Yılmaz, kızının şefkatle büyümesi ve eğitimi için tüm ihtiyaçlarını temin ettiklerini dile getirerek, şunları söyledi:
“Eşim ve ben çalışırken kızımızı komşuya bırakıyorduk, daha sonra kreşe verdik. Bir sene sonra bir yardımcıyla evde bakım süreci başladı. Annesi ve benim emekli olmamızın ardından kızımıza evde bakmaya başladık. Bundan sonra çocukla daha çok ilgilenme imkanı bulduk. Elimizden gelen her türlü ilgiyi gösterdik. Hep beraber olunca daha mutlu olduğumuzu düşündük. Bu şekilde yaşamımızı sürdürüyoruz.”
“Yüz yüze eğitimle birlikte kızım moral buldu”
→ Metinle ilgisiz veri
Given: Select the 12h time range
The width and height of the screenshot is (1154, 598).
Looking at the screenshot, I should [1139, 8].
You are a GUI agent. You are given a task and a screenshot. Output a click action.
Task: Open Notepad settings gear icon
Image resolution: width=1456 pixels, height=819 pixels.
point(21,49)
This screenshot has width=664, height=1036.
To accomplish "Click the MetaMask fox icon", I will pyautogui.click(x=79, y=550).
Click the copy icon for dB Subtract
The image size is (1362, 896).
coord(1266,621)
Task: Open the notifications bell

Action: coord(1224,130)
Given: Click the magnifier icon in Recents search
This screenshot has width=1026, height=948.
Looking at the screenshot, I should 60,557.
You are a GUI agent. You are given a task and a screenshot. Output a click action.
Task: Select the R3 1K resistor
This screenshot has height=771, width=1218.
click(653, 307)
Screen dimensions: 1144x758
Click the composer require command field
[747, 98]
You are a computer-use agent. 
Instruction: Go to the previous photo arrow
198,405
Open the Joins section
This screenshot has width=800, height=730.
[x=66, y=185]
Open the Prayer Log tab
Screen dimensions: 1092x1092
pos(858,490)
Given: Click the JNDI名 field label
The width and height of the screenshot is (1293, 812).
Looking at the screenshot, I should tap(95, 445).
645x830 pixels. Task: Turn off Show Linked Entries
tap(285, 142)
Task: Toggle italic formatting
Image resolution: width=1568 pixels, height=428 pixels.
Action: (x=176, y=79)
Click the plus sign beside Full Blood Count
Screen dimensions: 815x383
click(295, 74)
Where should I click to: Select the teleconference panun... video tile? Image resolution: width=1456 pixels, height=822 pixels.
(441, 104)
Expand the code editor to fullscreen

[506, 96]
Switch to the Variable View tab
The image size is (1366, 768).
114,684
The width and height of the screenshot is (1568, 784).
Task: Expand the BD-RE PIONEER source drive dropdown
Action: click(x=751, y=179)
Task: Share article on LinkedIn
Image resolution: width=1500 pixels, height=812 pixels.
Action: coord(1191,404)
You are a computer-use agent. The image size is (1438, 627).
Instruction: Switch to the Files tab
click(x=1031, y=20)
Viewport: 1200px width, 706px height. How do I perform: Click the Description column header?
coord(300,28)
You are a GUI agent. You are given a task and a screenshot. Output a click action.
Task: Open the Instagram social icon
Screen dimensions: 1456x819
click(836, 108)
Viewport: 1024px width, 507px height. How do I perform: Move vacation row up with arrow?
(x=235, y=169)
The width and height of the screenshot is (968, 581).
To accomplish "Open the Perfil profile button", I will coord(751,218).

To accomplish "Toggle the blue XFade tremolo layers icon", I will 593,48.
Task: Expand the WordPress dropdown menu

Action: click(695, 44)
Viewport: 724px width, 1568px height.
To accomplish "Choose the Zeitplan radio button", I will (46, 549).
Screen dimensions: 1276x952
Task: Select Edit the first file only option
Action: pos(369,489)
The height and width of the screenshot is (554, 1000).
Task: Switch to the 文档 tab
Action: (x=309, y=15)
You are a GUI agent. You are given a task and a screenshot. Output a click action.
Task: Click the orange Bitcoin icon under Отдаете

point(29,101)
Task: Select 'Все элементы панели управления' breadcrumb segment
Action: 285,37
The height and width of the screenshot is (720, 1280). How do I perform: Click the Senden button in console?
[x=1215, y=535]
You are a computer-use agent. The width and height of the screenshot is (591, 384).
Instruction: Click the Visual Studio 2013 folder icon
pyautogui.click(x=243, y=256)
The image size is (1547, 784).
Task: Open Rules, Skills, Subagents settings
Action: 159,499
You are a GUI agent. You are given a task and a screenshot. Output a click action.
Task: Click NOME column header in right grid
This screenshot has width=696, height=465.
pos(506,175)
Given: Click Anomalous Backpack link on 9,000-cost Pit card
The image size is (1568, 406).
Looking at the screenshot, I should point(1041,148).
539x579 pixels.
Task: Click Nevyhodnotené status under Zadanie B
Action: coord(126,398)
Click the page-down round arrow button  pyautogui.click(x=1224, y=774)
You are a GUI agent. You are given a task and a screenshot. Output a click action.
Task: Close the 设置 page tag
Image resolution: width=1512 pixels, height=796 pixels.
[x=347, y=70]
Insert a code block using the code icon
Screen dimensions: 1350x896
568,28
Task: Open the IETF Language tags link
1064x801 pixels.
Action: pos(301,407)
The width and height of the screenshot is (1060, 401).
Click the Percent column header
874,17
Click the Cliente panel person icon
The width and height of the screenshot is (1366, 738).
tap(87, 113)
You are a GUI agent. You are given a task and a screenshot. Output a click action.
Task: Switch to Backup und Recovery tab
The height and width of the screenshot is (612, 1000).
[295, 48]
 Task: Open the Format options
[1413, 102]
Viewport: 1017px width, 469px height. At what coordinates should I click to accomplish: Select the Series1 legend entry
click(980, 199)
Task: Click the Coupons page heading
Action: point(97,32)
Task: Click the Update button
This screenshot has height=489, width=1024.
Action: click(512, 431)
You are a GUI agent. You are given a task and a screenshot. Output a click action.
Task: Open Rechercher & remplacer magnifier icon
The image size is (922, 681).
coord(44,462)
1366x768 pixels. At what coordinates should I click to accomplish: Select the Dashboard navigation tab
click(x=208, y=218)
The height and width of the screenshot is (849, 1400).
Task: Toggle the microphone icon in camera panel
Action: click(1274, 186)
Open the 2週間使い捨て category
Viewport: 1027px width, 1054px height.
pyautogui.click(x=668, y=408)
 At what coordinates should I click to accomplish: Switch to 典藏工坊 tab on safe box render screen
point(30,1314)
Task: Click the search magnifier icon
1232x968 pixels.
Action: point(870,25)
COVID-19 tedbirleri kapsamında uzaktan eğitim sürecinin biraz zor geçtiğini ifade eden Yılmaz, şöyle konuştu:
“Yüz yüze eğitimle birlikte kızımın da morali yerine geldi. Her gün okul için 11 kilometre mesafeden geliyoruz. Her türlü ihtimale karşı ben de okulda bulunuyorum. Bir nevi kızımın okul yolundaki ve okuldaki arkadaşı oldum. Kızım söylenen ve istenen her şeyi yapar, izah etmeye çalışır. Nesnelerin, vücudumuzdaki uzuvların isimlerini bilir. Okulda olmayı seviyor, okuldan eve mutlu ve huzurlu geliyor. Evde sık sık kıyafet değiştirir, güzel giyinmeyi ve arabayla gezmeyi çok seviyor.”
“Her yıl Babalar Günü’nü buruk yaşıyorum”
Yılmaz, her yıl Babalar Günü’nü biraz buruk geçirdiğini dile getirerek, “Her yıl Babalar Günü’nü buruk yaşıyorum. Gönül isterdi ki kızımın sağlığı yerinde olsun, evlensin, iş ve çocuk sahibi olsun ama nasip olmadı. Otizmli çocuğu olan ailelere tavsiyem, bu sürecin daha kolay atlatılabilmesi için her zamankinden daha fazla sabır, şefkat ve merhametle çocuklarına yaklaşmalarıdır. Otizmli bireylerle zıtlaştığınız zaman kaybeden siz oluyorsunuz, hiçbir zaman zıtlaşmayacaksınız. O hedefine ulaşıyor, siz yapmak zorunda kalıyorsunuz. Bu vesileyle bütün babaların Babalar Günü’nü kutluyorum.” dedi.